My yahoo email address isn’t particularly masculine, so I’m mildly amused and somewhat disturbed that I received the following emails in my Spam folder this morning:

Sexy Brides! Hot Russian and Ukrainian Brides Looking For Love
Because a husband isn’t enough: I NEED the drama of another wife in the house. Sister wife I am not, but thanks for trying. Sigh. I did wonder for a moment if I shouldn’t turn this over to some organization that handles trafficking.

Canadian Pharmacy
To go with the new sexy Ukrainian bride I can pay X dollars to ship here (again, trafficking orgs need to get on this shit), I can get discounted Viagra and Cialis. Because clearly my erectile dysfunction is stopping me from enjoying my new mail order woman.

Hey YOU!
I love these: the same “person” in the from field about once a week who insists we know each other from way back on Yahoo IM and don’t I want to look at her dirty pictures at this link? Um, no, Adriana, I do not.

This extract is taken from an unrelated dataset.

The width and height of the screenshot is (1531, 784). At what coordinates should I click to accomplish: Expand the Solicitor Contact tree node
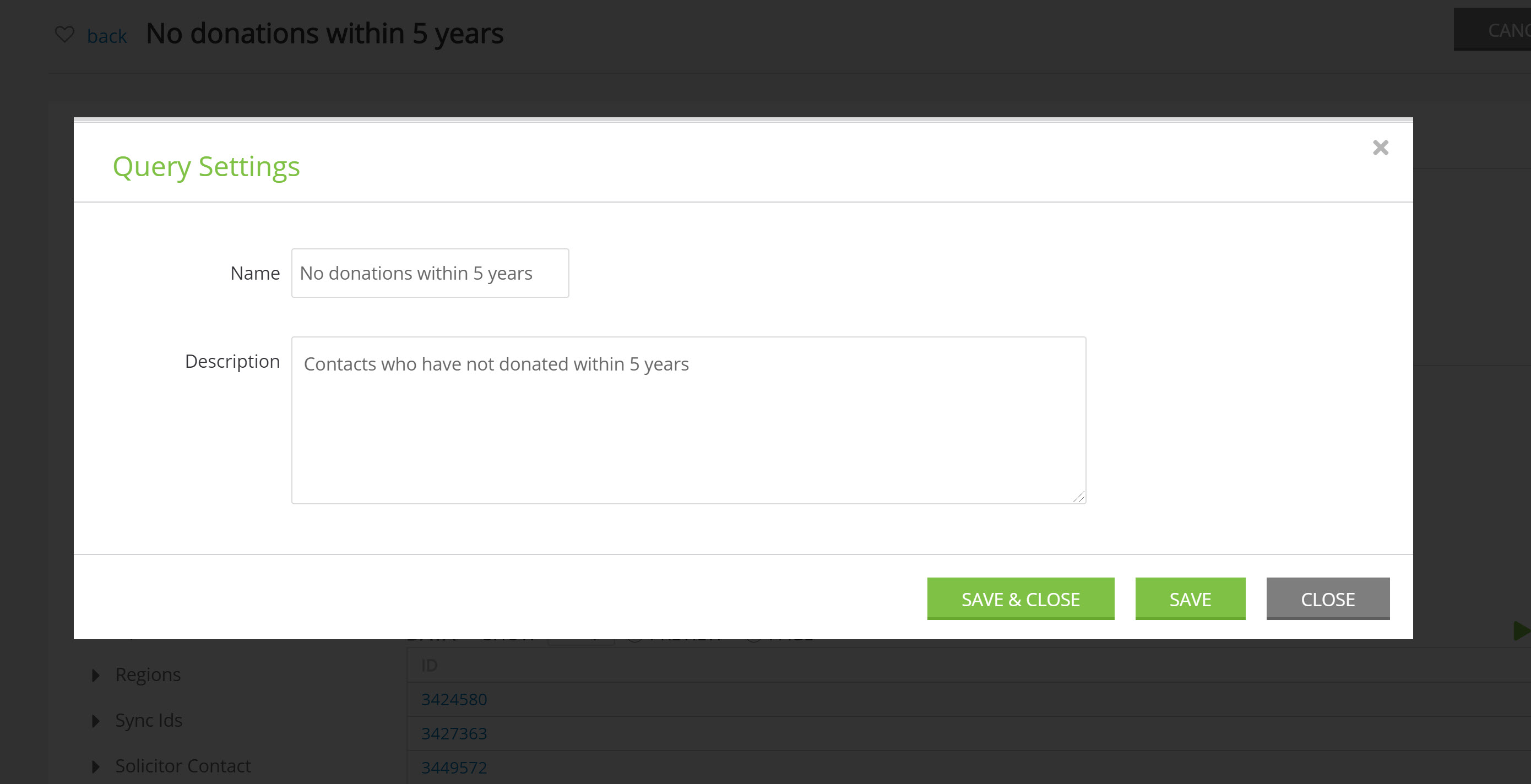[x=96, y=767]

You know, I started this post being amused at Spam’s consistent assumption that I want hot, lonely housewives or a safe way to cheat on my wife, or a way to find a new one (when my cheated-on wife leaves me for someone who doesn’t open spam emails) AND the drugs to get me going again.

Sigh. Now that I look over this post and realize just how much of my email is cheating/porn/otherwise objectifying women AND belittling men, it makes me sad. Can’t we be better than this?

Therefore, I’m adding these links to my blog today:

The Polaris Project A World Without Slavery
LiveYourDream.Org Women helping women achieve dreams
WebMD Marriage Advice Because there are WAY too many relationship counselors out there.

5 thoughts on “I Am Not a Dude, Yahoo. Stop Offering Me Women.

  1. So Adriana has contacted you too, huh? She's got quite the circle of friends, it seems. I'm disappointed though, I only got two messages from her this week.


  2. Oh come on, give one of the brides a chance. Because when she is an old grandmother, you get to call her babushka. Who doesn't like saying babushka?